Good control of blood glucose was shown by the Diabetes Control and Complications Trial (DCCT) Research Group (1993) to reduce the risk of developing clinical and electrophysiological deficits of diabetic neuropathy by 61%. Similarly, the UK Prospective Diabetes Study (UKPDS) Group (1998) reported a relative risk of 60% for neuropathy as measured by a biothesiometer after 15 years’ follow-up in the intensive treatment group, compared with the conventionally treated group. Furthermore, independent electrophysiological studies have shown a relationship between HbA1c and the presence and severity of neuropathy (Tkac and Bril, 1998). It is clear then that optimal glycaemic control can prevent or delay the onset of peripheral neuropathy, and can reduce existing symptoms (Greene et al, 1992).
Current status
For the five-and-a-half years since beginning pump therapy, I have not suffered many of my previous symptoms of peripheral neuropathy, given my improved glycaemic control. I no longer experience the tingling, burning, prickling or sharp pains, although my feet remain extremely sensitive if touched, and my gait remains altered as the left mid-foot collapsed. With the use of an arch support, this has been rectified.
However, only surgery will correct the hammer toes (Figure 1; by removing part of the joint), and removal of the left great toe joint and replacing it with a prosthetic joint is needed to correct the hallux rigidus.
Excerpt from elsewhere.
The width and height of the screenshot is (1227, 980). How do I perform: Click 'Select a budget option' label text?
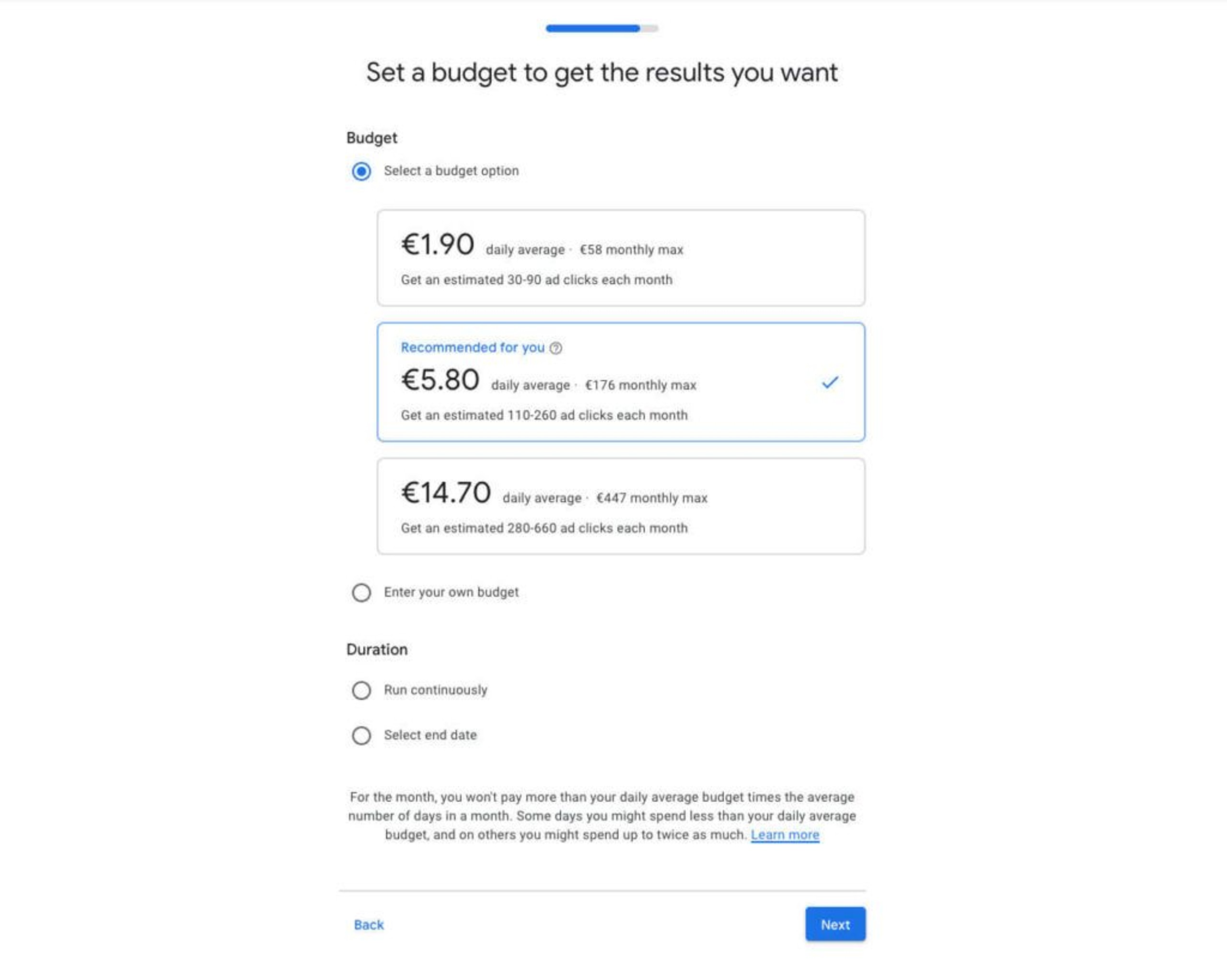(x=451, y=171)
An orthopaedic surgeon has said that this is not advisable as these prosthetic joints are prone to dislocation, and as feeling and awareness of pain are reduced I may not realise if the joint became displaced.
Conclusion
In my experience, treatment of peripheral neuropathy proved unsatisfactory because of the lack of a pharmaceutical solution. However, the use of insulin pump therapy and education to attain improved glycaemic control has proved successful in controlling a number of my symptoms.
Currently, no specific pharmacological agent has been shown to reverse neuropathy or prevent disease progression beyond glycaemic control (Perkins et al, 2001). In the light of this personal experience, and the findings of studies such as the DCCT and the UKPDS, it is recommended that treatment should be directed towards prevention with glycaemic control.